だが、障害がさらにひどく、ほとんど社会的価値がないと見なした子どもには、はっきりと軽蔑的態度を示した。「この中間グループからさらにマイナスの方向へ少しずつ移行していき、最終的には自動人形のような型どおりの行動しか示さない、知的発達の遅れた人間に至る」。こうした人間は、カレンダーの日付や路面電車のルートの「機械的暗記」など、「実用性のないことに狂気じみた関心を抱く」

アスペルガーは、こうした「好ましくない症例」に対して残酷な表現を使った。ナチス精神医学の「非社交的」「反社会的」人間のイメージをあてはめ、これらの子どもの将来をこう予言した。

「ぼろぼろの奇怪な姿をした“変人”として街頭を徘徊し、大声で独り言を言ったり、無神経に通行人を怒鳴りつけたりするようになる」

それどころか、障害がひどい自閉的な子どもたちの人間性さえ否定し、論文全体を通じて彼らを「知的な自動人形」呼ばわりした。「全人格が自動人形のような性質を帯びている」と述べ、ヘルムートに至っては「自閉的な自動人形」と呼んでいる。アスペルガーは自動人形を引き合いに出すことで、その子たちには社会に対する生産的価値がないだけでなく、社会的感情の能力もないことを示唆した。つまり、自閉的精神病質の幅の中でも「好ましくない」側にいる人間は、民族共同体に入れないということだ。

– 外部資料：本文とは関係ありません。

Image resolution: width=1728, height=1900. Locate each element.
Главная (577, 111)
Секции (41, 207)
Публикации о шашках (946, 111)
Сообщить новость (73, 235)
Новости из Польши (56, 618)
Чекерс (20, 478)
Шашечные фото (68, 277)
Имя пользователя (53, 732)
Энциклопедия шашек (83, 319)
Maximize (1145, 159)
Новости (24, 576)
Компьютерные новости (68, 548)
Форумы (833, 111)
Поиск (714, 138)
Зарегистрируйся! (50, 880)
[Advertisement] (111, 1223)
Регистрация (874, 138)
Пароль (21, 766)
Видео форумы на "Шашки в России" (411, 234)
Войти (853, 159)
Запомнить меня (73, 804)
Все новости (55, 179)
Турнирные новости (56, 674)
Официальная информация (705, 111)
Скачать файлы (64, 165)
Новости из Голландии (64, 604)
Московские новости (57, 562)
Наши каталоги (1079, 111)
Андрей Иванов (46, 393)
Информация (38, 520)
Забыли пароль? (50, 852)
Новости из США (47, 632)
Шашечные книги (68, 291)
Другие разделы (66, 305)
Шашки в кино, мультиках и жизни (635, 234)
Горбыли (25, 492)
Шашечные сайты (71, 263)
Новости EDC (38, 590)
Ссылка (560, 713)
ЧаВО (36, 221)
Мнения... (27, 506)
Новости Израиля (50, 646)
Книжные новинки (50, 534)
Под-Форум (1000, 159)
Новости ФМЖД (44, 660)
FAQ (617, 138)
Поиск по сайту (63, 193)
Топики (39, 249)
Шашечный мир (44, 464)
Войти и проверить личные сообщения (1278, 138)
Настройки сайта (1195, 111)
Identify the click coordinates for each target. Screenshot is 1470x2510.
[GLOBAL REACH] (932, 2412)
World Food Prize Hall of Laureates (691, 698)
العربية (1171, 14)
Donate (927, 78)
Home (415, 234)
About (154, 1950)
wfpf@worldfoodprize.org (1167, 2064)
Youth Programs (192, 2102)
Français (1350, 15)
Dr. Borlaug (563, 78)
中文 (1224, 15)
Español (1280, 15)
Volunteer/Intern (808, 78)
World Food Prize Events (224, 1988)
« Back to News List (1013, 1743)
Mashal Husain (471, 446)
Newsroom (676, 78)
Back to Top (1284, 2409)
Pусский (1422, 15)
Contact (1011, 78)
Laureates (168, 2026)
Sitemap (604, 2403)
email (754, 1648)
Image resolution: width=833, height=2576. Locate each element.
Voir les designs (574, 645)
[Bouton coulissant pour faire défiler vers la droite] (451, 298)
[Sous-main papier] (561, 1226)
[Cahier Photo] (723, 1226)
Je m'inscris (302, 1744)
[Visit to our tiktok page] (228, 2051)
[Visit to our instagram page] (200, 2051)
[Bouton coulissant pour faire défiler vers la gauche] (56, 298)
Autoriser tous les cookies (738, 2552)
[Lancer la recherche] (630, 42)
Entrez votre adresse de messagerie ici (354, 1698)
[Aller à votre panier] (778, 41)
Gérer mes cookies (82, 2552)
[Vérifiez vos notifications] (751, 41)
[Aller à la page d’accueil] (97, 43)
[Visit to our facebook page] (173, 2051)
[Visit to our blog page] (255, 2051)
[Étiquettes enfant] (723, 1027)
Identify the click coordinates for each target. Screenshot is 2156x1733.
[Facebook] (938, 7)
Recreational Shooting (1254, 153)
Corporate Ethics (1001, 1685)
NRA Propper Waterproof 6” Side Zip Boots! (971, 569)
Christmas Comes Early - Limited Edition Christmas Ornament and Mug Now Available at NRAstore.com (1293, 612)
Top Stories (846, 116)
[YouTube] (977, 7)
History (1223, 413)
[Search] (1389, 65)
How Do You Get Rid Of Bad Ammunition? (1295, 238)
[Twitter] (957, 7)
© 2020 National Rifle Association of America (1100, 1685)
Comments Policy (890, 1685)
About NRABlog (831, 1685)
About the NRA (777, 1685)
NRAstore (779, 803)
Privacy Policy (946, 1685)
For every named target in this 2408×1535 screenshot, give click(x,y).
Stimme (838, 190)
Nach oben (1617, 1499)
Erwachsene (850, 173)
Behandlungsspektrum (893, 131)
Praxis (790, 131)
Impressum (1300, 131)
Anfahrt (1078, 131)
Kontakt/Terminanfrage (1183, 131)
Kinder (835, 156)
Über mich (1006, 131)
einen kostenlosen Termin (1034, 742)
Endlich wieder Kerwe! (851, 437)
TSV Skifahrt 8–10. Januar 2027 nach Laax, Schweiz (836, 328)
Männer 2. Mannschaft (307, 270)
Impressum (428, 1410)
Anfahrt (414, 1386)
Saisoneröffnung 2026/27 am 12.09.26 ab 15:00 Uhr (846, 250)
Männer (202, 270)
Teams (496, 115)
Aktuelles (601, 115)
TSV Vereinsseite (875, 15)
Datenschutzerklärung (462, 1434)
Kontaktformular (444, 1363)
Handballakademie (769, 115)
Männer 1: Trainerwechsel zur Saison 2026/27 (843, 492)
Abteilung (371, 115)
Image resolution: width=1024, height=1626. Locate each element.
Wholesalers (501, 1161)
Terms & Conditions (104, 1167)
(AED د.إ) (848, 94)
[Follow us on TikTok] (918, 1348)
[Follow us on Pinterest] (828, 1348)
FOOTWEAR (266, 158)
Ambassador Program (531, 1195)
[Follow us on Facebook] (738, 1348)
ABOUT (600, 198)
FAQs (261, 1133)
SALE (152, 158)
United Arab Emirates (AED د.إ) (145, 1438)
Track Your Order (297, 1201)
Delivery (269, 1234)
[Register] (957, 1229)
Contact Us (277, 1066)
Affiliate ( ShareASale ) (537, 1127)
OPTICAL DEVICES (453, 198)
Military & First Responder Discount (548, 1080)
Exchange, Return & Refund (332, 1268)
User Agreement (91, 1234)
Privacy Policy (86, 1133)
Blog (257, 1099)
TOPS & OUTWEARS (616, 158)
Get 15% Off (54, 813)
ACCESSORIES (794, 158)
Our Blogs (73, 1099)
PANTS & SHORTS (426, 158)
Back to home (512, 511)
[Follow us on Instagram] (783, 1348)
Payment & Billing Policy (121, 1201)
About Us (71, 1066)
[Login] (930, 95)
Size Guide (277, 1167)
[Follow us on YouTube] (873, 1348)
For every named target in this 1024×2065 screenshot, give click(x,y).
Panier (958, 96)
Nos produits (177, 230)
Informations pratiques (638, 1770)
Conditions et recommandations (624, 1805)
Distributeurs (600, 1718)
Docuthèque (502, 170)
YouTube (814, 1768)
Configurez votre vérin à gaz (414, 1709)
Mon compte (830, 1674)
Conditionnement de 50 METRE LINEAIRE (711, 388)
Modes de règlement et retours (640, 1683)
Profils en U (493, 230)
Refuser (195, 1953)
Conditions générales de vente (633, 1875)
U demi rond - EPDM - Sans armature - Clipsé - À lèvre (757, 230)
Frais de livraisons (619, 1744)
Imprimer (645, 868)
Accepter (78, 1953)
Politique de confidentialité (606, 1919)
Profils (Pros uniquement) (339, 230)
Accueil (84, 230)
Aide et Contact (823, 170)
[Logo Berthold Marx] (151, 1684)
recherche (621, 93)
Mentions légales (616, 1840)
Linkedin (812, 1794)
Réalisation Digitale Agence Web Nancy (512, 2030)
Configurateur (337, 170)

アスペルガーは、こうした「世界と一体化」できない子どもには「“学習能力がない”」とまで極言した。この言葉は、ナチス精神医学の「教育不可能」という概念と一致する。安楽死プログラムにおいて殺害の主たる基準となる概念である。このナチス精神医学のレッテルを貼られると、その子の個性は消え、個人どころか人間としても認識されなくなる。それは精神医学的な意味での死の宣告だったが、安楽死施設に連れていかれる子どもたちにしてみれば、本当の意味での死の宣告でもあった。

⇀「アスペルガー医師とナチス-発達障害の一つの起源-」 エディスシェファー 山田美明訳

 


※その他、参照 ↓

https://www.afpbb.com/articles/-/3171911?cx_amp=all&act=all


アリストテレスからナチス、戦後の日本に至るまで優生思想、優生的な思考傾向は顕著であった。これはナチスだけの問題ではなく、ナチスが極端にまた馬鹿正直に実行に移しただけの話で、共同体を持ち出す連中というのは結局、究極の所本質的にはこうなんだろうと私は思っている。

それはさて置き、画像の文章を見れば今の日本の発達障害への対応と非常に似通った文言がある事に気付くだろう。それほどに今の発達障害に関与する療育、行政、精神医学の世界は悪質であり、無意識的にまた連中に元々は悪気がなかったとしても、いわば、どこに隠れナチスがいてもおかしくないだろうなと私は考えている。